Nvidia is using ICRA 2026 to underline a specific robotics problem: getting policies trained in simulation to work reliably on real machines.

The company said eight new Nvidia Research papers featured around the International Conference on Robotics and Automation focus on that sim-to-real transition. The framing matters because robotics teams increasingly train agents inside synthetic environments, where failures are cheap and data can be generated at scale, before moving those policies into physical systems.

Nvidia's post does not present the work as a finished commercial robot platform. Instead, it points to research across simulation, robot learning, and embodied AI. That includes work from groups such as Nvidia's GEAR lab, whose stated focus is building generally capable agents across virtual and real environments.

The timing is notable because ICRA remains one of the main venues for robotics research, and the 2026 conference is scheduled for June 1-5 in Vienna.
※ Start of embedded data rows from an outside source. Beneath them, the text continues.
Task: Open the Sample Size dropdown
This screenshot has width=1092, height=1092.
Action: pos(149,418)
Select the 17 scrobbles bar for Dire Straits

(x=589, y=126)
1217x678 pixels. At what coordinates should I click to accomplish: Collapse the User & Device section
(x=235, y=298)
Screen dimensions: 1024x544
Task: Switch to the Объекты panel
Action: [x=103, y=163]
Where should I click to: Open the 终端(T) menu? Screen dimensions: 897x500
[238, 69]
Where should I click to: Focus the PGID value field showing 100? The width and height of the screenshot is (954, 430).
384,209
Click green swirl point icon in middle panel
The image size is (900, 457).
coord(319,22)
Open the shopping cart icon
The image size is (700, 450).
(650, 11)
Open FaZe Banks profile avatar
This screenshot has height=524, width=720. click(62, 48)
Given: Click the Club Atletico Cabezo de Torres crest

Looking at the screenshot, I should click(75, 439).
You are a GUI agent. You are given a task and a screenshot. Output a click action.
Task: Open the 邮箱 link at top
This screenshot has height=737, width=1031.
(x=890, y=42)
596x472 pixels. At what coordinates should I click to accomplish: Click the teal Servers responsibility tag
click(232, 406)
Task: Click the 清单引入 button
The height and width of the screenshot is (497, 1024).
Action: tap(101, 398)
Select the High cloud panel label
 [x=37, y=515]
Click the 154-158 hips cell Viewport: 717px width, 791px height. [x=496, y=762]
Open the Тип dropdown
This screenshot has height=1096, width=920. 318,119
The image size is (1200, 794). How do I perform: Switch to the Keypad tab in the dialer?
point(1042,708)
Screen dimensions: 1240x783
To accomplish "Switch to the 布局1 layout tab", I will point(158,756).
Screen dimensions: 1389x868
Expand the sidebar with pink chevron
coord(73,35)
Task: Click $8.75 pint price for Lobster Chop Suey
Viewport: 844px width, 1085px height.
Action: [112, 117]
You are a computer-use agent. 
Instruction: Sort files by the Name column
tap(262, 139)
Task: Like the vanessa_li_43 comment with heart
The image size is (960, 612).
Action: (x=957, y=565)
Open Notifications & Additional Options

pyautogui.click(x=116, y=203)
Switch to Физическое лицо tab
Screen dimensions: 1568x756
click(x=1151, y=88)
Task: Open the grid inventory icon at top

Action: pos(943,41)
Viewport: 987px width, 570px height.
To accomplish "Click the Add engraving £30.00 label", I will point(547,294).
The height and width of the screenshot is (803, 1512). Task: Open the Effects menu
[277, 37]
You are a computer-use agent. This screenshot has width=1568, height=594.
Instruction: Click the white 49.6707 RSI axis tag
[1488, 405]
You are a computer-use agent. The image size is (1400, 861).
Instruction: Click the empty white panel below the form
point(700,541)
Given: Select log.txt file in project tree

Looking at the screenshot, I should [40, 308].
By previewing the papers ahead of the event, Nvidia is positioning simulation infrastructure as a central layer in the physical AI stack, alongside chips and robot foundation models.

The conservative read is that this is still research, not deployment proof. But it is a useful signal: the robotics bottleneck Nvidia is emphasizing is no longer just model capability. It is whether simulated training can transfer cleanly enough to reduce the cost and risk of teaching robots in the real world.